● TASK ITEM
Go through the entries, filter for the word "computer", and copy every line that has it.

● INPUT RECORDS
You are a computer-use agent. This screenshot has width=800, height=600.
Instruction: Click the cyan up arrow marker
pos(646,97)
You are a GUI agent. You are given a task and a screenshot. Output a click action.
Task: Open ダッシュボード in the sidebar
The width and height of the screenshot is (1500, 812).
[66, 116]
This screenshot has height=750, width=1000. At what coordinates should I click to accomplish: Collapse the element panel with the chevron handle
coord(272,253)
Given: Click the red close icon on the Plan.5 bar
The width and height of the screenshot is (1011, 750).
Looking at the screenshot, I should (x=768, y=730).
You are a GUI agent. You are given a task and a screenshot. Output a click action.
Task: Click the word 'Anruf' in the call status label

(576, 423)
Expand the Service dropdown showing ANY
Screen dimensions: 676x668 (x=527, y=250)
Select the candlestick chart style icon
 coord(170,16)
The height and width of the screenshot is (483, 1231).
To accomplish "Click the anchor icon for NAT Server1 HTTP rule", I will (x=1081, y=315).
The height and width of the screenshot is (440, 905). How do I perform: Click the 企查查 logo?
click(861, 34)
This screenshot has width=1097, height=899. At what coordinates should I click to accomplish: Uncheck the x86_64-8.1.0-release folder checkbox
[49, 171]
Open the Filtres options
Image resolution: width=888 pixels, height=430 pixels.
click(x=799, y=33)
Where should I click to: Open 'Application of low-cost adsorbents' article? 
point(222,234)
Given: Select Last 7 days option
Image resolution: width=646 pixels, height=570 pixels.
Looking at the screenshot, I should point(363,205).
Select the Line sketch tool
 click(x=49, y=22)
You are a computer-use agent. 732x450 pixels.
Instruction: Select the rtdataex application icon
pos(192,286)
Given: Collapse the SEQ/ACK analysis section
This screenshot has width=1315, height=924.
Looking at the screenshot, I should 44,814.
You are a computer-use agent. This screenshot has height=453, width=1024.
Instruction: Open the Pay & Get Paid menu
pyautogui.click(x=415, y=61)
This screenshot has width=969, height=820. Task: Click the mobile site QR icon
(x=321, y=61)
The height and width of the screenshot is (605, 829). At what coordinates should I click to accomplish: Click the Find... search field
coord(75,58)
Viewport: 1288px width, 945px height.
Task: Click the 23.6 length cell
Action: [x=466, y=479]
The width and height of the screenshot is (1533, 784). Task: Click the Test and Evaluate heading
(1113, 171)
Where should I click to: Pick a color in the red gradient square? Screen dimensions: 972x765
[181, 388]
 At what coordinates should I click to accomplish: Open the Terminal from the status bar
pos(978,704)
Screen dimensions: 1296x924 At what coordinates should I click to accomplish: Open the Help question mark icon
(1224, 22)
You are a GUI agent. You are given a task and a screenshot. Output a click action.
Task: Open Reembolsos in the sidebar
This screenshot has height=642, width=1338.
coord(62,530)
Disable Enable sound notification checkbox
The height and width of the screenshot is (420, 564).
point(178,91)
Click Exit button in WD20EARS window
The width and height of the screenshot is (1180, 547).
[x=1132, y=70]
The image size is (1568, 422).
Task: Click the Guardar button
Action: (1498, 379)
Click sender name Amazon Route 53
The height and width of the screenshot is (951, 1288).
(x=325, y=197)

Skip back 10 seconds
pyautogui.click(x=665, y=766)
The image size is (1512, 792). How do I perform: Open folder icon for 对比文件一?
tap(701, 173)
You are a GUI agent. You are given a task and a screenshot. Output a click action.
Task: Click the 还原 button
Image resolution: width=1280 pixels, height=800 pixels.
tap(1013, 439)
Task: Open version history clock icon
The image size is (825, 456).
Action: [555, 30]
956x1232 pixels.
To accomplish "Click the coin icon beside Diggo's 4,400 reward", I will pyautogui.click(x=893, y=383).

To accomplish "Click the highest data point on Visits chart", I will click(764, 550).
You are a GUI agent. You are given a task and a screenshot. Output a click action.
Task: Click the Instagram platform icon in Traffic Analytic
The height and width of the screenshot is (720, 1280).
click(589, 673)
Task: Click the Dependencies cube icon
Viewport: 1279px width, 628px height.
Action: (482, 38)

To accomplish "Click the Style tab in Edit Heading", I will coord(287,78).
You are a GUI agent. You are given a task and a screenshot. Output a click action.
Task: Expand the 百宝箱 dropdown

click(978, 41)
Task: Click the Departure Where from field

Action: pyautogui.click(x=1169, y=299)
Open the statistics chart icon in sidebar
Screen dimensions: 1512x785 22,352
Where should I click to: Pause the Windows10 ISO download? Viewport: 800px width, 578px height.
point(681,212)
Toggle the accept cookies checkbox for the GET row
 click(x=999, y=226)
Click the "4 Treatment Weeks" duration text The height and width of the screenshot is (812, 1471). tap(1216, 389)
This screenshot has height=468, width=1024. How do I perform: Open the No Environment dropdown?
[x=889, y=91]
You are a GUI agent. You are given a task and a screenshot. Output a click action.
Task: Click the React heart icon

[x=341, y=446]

● ANSWER TO THE PROBLEM
You are a computer-use agent. This screenshot has width=800, height=600.
You are a computer-use agent. 732x450 pixels.
You are a computer-use agent. This screenshot has height=453, width=1024.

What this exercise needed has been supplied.